Le mythe de la société archaïque, la religion de la société traditionnelle et la science de la société moderne ont quelque chose d’extraordinaire en commun : chacun raconte à sa manière sa société, sa propre histoire totale, de sa genèse à la fin des temps, et chacun est convaincu de détenir « toute la vérité » sur son monde. Par exemple, dans le mythe de la société archaïque, la genèse est généralement fantasmée comme résultat de l’action d’un démiurge : un être qui tombe des nuages (Aataentsic chez les Wendat); un arbre qui pousse et qui donne la diversité de la vie (Yggdrasil des cultures nordiques); ou l’eau salée qui rencontre l’eau douce, donnant ainsi naissance à tous les êtres (Mésopotamie). La finalité de l’Homme dans la société archaïque, telle que racontée dans les mythes[5], consiste à ne pas déranger l’ordre du monde ou à remettre le monde en ordre par divers rituels (Éliade, 1963; Hallpike, 1979). Dans les diverses religions des sociétés traditionnelles, c’est un dieu qui est le personnage central. Pour l’Égypte ancienne, Ré, le démiurge ou créateur incréé, fait sortir de lui-même le premier couple de dieux, Shou et Tefnout, grâce à son sperme obtenu par masturbation (il créa le plaisir). Une autre version du mythe affirme que ces premières divinités sont nées du crachat de Ré. Quant aux Hommes, ils seraient nés de ses larmes. Dans le cas du judaïsme et des deux autres religions abrahamiques (christianisme et islam), Dieu crée le monde en six jours, et l’Homme vient à l’existence au sixième jour. Ces religions postulent une fin du monde consacrée par un jugement dernier qui consistera à séparer ceux qui auront respecté les commandements et ceux qui en auront été incapables. Dans ce contexte, la finalité de l’Homme est de suivre des injonctions venues d’ailleurs.
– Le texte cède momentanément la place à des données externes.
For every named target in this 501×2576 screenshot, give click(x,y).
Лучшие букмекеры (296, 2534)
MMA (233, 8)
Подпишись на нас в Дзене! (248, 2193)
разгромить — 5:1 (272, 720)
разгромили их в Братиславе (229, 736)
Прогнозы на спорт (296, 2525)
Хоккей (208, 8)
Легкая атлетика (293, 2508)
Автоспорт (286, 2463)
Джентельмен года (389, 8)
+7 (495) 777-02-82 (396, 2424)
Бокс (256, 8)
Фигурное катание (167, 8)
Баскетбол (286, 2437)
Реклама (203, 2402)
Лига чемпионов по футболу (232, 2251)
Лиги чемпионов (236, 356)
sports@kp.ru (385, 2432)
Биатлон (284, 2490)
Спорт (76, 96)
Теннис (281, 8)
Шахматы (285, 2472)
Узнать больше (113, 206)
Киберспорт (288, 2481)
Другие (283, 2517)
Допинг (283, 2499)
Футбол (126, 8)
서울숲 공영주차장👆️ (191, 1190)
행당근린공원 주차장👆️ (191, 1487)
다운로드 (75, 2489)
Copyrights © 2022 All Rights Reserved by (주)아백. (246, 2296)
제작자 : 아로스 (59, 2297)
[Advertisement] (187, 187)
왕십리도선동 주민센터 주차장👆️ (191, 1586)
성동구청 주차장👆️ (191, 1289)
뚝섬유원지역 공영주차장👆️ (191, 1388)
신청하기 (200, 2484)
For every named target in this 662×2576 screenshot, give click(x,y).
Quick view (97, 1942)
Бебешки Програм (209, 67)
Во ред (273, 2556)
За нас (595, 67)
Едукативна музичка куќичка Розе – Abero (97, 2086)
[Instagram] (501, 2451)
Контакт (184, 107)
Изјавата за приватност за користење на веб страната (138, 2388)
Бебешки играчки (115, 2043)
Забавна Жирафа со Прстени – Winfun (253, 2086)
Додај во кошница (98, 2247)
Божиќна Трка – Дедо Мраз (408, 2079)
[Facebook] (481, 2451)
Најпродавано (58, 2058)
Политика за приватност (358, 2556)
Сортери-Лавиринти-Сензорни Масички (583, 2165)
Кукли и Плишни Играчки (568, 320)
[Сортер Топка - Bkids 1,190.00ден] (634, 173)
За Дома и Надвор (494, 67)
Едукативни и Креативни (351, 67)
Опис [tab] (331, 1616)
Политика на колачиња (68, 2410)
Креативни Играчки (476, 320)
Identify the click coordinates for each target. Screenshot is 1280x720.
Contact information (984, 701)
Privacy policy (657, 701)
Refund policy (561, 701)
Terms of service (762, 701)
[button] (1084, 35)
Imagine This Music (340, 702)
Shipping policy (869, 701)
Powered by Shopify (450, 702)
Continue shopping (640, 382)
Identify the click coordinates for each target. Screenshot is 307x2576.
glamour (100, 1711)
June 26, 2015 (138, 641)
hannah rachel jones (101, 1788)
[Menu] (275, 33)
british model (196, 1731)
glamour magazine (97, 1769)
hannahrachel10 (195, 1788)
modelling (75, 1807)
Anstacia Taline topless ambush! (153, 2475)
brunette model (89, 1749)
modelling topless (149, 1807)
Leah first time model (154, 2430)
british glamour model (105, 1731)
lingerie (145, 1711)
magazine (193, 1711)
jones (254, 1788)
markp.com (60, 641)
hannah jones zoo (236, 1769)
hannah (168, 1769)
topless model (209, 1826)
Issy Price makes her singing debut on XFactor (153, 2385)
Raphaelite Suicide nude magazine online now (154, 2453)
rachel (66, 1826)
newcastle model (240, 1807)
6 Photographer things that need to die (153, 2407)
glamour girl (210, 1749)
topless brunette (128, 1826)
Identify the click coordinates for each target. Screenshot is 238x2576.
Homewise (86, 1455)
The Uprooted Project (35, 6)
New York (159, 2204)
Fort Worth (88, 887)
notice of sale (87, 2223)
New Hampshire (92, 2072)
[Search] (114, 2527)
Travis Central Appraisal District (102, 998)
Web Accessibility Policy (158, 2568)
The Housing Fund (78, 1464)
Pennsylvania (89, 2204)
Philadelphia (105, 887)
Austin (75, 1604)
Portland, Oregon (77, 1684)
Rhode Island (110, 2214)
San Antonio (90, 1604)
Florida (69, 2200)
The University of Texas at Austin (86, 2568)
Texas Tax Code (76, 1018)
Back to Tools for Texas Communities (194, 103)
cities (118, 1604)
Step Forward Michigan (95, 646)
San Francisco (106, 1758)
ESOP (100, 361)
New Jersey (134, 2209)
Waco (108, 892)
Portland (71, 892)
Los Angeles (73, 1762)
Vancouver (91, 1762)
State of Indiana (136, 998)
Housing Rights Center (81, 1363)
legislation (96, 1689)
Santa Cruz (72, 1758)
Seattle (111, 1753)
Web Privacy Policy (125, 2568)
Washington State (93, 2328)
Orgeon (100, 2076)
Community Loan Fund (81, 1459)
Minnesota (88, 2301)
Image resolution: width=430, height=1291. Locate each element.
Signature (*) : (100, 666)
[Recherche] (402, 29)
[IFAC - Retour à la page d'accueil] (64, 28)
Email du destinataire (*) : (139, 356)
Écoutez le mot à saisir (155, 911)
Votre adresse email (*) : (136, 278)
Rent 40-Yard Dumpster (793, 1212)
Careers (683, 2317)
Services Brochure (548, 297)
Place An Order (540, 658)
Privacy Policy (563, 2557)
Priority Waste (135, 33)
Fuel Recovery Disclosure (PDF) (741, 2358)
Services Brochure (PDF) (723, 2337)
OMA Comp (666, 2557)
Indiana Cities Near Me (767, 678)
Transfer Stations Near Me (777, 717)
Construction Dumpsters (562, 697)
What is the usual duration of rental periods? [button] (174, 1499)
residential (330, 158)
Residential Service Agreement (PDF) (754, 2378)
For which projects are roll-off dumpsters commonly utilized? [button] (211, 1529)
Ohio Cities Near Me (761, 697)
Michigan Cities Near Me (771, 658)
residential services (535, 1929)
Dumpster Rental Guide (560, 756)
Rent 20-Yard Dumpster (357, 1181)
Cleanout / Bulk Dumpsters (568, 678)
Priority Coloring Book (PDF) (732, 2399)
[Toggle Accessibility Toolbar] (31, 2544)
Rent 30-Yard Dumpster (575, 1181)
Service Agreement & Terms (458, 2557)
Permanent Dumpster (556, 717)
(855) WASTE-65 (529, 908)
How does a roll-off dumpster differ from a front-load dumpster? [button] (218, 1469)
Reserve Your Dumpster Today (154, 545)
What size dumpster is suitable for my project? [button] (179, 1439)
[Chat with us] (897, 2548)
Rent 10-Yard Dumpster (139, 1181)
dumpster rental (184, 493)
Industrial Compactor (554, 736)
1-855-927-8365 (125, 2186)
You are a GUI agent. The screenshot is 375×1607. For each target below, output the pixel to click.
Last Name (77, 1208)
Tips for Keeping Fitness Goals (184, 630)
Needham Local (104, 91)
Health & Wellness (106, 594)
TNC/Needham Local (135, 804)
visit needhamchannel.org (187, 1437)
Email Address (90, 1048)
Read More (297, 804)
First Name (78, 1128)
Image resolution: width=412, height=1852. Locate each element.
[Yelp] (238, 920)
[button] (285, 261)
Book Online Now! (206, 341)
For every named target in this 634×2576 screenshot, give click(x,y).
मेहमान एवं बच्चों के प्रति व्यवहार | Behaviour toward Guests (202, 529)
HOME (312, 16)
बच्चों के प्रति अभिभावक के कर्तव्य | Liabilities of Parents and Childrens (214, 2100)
Dans la société rationnelle moderne, la présence humaine sur Terre se fonde sur une explication scientifique et universelle : l’origine débute avec le Big Bang et la vie découle d’un long processus naturel, l’humain et les autres animaux étant le résultat d’une évolution fondée sur la sélection naturelle et sur les autres contingences de la nature. Historiquement, il aura fallu attendre le développement des sciences sociales pour que les finalités de l’Homme puissent être synthétisées à partir de ce qui a toujours été valorisé dans la culture humaine : vivre en paix, en harmonie, en solidarité et en respect. Ce que les différentes chartes des droits et les différentes lois sociales ont maintes fois tenté de mettre en forme.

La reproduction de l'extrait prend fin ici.